Salah satu usaha itu adalah Islamisasi sejarah. Puncak dari Islamisasi sejarah itu terbitnya buku Api Sejarah 1 dan Api sejarah II karya Surya Mansyur Suryanegara. Buku sangat viral dan menjadi best seller. Buku ini menjadi salah satu buku wajib satu organisasi kemahasiswaan di Indonesia.
Menurut Suryanegara dalam bukunya, selama ini banyak sejarah umat Islam yang sengaja dipinggirkan, peran ulama dikecilkan, dan hasil perjuangan tokoh Islam sengaja tidak dicatat dalam versi sejarah penguasa. Buku ini ingin membuktikan sebaliknya, bahwa ulama, kyai, tokoh agama, dan umat Islam secara umum, mempunyai andil yang sangat besar terhadap bangsa dan negara Indonesia.

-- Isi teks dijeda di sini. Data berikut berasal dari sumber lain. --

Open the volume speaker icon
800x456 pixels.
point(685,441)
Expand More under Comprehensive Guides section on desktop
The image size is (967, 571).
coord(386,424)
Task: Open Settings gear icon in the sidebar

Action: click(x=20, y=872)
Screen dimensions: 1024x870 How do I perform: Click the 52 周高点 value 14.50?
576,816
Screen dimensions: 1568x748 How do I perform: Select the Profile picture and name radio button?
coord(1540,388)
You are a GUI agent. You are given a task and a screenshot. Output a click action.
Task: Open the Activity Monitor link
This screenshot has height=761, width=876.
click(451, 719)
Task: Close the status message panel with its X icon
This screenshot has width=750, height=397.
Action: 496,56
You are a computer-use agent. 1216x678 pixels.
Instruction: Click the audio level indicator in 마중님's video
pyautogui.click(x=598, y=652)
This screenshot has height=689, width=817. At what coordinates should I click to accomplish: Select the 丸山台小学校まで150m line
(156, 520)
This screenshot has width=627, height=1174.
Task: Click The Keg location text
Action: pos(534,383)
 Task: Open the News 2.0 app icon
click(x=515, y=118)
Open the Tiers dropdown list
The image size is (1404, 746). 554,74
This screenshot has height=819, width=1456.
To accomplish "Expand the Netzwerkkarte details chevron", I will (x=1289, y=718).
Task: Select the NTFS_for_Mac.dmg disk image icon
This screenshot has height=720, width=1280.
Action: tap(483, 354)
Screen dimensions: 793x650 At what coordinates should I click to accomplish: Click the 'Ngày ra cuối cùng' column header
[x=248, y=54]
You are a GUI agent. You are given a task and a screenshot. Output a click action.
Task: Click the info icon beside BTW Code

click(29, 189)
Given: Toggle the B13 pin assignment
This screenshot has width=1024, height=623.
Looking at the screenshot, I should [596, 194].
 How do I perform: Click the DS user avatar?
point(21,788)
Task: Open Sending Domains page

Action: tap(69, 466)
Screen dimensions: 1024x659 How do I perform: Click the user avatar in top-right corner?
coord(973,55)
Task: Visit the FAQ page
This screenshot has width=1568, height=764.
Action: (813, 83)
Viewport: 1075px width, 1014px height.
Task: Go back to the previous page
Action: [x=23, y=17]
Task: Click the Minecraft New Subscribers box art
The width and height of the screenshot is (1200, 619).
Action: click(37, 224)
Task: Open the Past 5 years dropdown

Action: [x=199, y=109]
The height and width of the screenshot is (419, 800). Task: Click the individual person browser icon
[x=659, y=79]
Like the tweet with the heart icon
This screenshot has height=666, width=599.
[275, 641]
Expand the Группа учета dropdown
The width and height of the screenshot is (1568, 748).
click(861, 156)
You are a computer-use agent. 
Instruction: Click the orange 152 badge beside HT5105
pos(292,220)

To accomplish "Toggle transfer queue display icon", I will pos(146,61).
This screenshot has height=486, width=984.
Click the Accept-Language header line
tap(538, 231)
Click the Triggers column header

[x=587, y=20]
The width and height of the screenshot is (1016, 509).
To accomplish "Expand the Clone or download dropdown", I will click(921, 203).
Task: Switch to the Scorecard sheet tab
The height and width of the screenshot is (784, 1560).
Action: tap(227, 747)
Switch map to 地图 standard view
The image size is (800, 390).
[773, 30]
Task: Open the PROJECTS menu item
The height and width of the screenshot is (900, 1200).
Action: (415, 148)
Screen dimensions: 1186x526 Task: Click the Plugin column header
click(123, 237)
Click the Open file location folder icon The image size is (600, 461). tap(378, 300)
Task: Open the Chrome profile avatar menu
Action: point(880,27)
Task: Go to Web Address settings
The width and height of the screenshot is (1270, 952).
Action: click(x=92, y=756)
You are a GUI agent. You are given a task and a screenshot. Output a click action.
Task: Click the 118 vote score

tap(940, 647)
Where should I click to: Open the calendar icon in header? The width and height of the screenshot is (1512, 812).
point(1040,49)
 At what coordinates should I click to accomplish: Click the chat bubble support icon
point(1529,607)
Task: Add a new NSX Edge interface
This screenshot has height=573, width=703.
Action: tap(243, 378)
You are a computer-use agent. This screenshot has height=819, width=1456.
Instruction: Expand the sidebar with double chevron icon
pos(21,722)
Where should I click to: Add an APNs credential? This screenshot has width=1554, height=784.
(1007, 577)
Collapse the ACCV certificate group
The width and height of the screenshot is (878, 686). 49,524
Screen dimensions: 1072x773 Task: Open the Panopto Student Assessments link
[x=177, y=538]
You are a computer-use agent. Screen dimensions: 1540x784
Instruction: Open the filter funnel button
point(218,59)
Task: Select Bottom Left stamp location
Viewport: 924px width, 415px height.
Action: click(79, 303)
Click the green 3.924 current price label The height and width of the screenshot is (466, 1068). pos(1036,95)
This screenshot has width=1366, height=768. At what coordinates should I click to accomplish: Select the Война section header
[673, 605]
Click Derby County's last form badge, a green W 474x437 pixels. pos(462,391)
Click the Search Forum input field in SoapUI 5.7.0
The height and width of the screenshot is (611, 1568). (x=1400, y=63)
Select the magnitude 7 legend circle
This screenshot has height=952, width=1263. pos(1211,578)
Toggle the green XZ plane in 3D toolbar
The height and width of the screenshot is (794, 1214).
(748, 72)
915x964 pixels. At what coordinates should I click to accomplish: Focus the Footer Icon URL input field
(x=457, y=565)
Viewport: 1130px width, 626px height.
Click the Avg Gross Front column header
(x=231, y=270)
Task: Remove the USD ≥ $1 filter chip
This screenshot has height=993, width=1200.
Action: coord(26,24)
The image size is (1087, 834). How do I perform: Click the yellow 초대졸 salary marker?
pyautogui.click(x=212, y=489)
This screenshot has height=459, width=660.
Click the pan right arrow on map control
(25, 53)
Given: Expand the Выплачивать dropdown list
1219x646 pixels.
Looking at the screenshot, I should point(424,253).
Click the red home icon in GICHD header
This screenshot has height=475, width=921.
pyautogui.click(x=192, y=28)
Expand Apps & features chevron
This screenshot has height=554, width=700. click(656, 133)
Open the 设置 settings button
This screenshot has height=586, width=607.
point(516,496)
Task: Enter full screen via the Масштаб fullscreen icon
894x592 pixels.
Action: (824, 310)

Suryanegara umpamanya menggugat 2 Mei sebagai Hari Pendidikan Nasional yang didasarkan pada hari lahir Ki Hajar Dewantara. Mengapa bukan 18 November, hari lahirnya Muhammadiyah (lahir: 18-11-1912) yang dijadikan Hardiknas, padahal Muhammadiyah sudah jauh merintis pendidikan moderan secara kolektif jauh sebelum Ki Hajar Dewantara.
Suryanegara juga menyoal Kartini sebagai emansipator wanita Indonesia. Padahal menurutnya, ada seorang muslimah dari Sumatera Barat yang lebih dahulu mengusung ide-ide emansipasi. Bukan hanya itu, bagi Suryanegara, Pattimura dan Sisingamangaraja XII itu adalah Islam, ia mengkritik sejarah versi pemerintah yang menggabarkan kedua tokoh ini sebagai non-muslim.
Surya banyak menyoal sejarah. Ada puluhan narasi sejarah yang ia balikkan 360 derajat dari versi sejarah umum dikonsumsi masyarakat. Meski mendapat banyak kritikan dari sana sini. Surya dikritik hanya mengutak-atik tanggal, tidak memberikan bukti dan data sejarah, bahkan ada yang mengkritik buku Api Sejarah kebayakan isinya adalah hasil imajinasi bukan data sejarah.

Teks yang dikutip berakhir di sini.